A huge security operation was set into operation for US president Bush’s visit to the same part of Germany in July of last year. This time the German authorities have gone much further and are turning the Baltic Sea resort of Heiligendamm into a luxurious military fortress, which has more in common with the Green Zone in Baghdad than a traditional conference centre.

The German authorities have authorised the building of a huge wall around the resort of Heiligendamm. The fence is 12 kilometers (7.5 miles) long, 2.4 meters high and protected by four rows of barbed wire, including the latest type of sharp razor-wire. As one newspaper noted the affect of the wall would be to turn “Heiligendamm into the equivalent of a maximum-security prison. But this time designed to keep people out.” Local residents have complained about the security fence, which is estimated to cost $17 million, comparing it to the Berlin Wall.

The region of the Baltic Sea surrounding the resort will be patrolled by nine naval ships with a total of 16,000 local police officers and 1,100 soldiers assigned to guard the perimeter fence, keeping protesters several miles from the meeting.

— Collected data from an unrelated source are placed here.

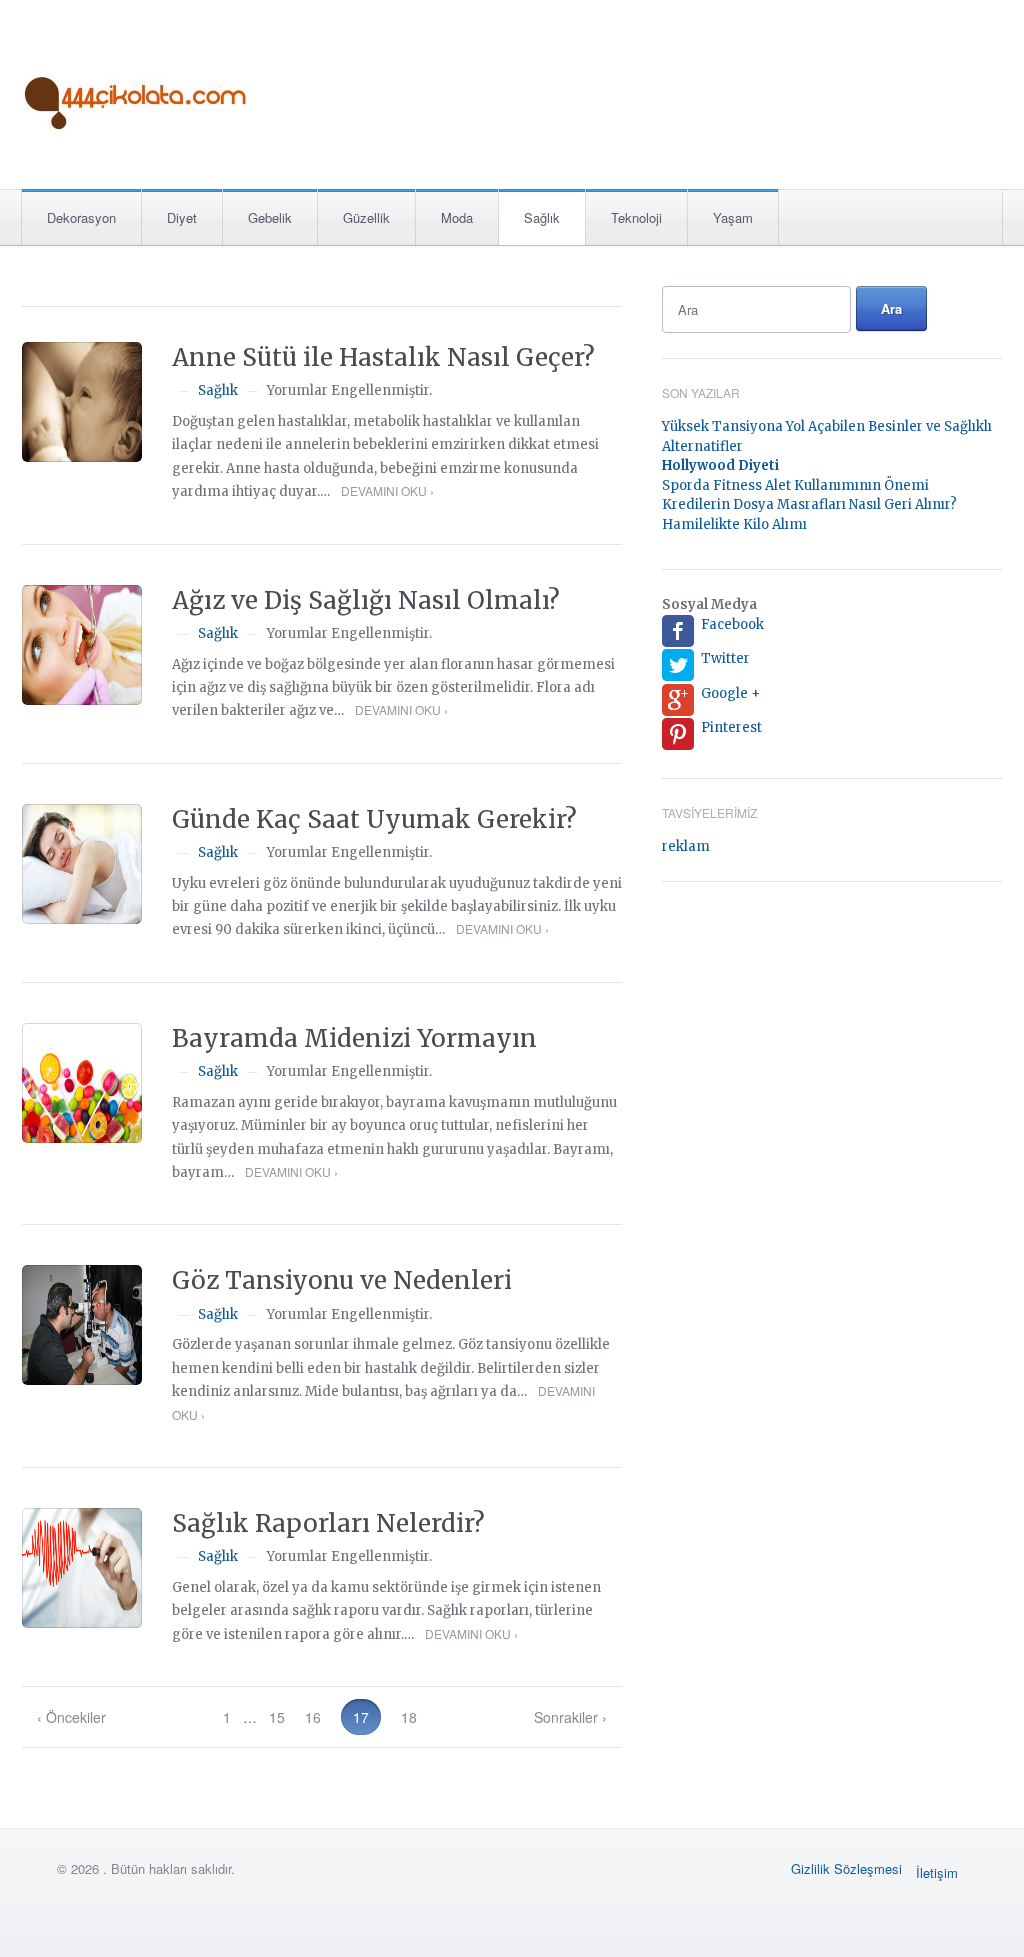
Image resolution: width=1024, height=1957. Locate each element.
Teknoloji (636, 217)
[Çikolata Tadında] (136, 88)
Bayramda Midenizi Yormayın (354, 1038)
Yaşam (733, 217)
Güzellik (366, 217)
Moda (457, 217)
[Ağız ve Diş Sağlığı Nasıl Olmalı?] (82, 645)
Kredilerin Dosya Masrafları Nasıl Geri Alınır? (809, 504)
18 (409, 1717)
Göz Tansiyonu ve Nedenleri (342, 1280)
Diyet (182, 217)
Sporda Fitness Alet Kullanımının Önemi (795, 485)
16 (313, 1717)
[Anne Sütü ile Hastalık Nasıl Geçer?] (82, 402)
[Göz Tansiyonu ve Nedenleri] (82, 1325)
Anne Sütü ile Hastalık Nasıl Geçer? (383, 357)
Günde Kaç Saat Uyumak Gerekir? (374, 819)
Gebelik (270, 217)
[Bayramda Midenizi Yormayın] (82, 1083)
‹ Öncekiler (71, 1717)
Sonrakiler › (570, 1717)
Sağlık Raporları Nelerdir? (328, 1523)
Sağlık (542, 217)
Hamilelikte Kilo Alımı (734, 524)
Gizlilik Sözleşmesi (846, 1868)
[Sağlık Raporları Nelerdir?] (82, 1568)
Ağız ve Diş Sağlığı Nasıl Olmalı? (366, 600)
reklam (686, 846)
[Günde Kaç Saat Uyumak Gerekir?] (82, 864)
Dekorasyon (81, 217)
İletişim (937, 1872)
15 (277, 1717)
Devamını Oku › (387, 490)
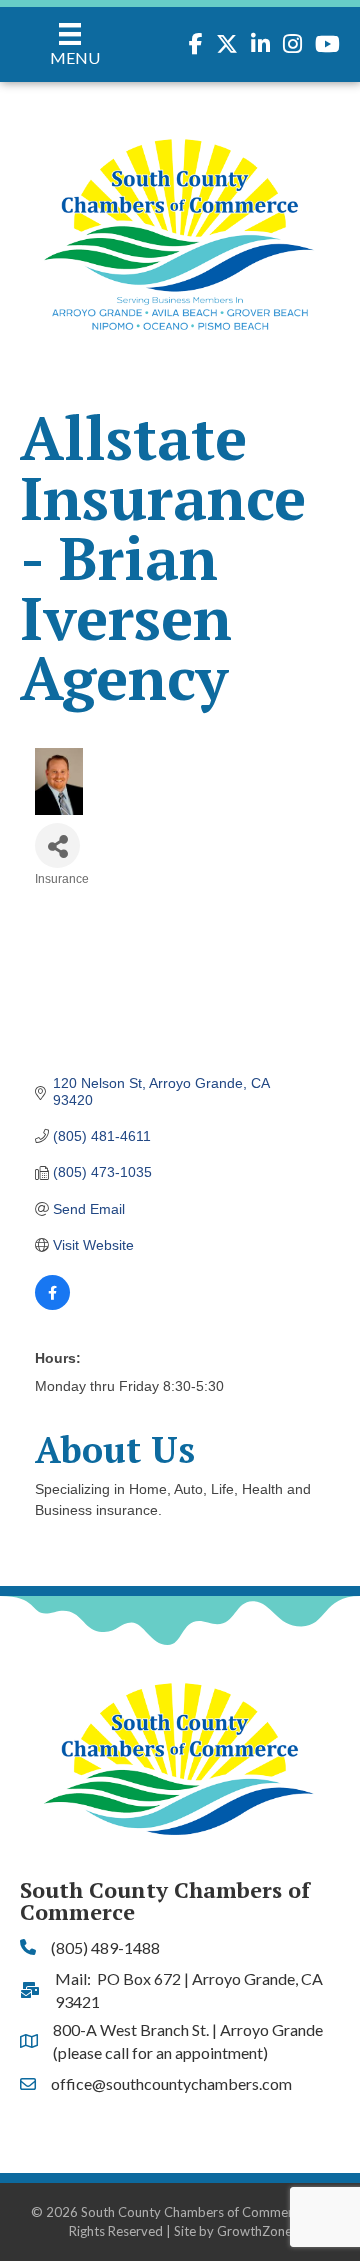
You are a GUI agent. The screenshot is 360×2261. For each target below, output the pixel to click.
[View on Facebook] (52, 1305)
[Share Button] (57, 845)
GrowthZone (254, 2231)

A German ministry spokesman has confirmed that the security precautions were the most extensive for any single event in Germany since World War II.

As social tensions build in Germany the massive police raids Wednesday and the enormous level of police and military activity taking place in preparation for next month’s summit are an indication of the police-state type measures which are rapidly being developed by the German authorities to deal with political opposition.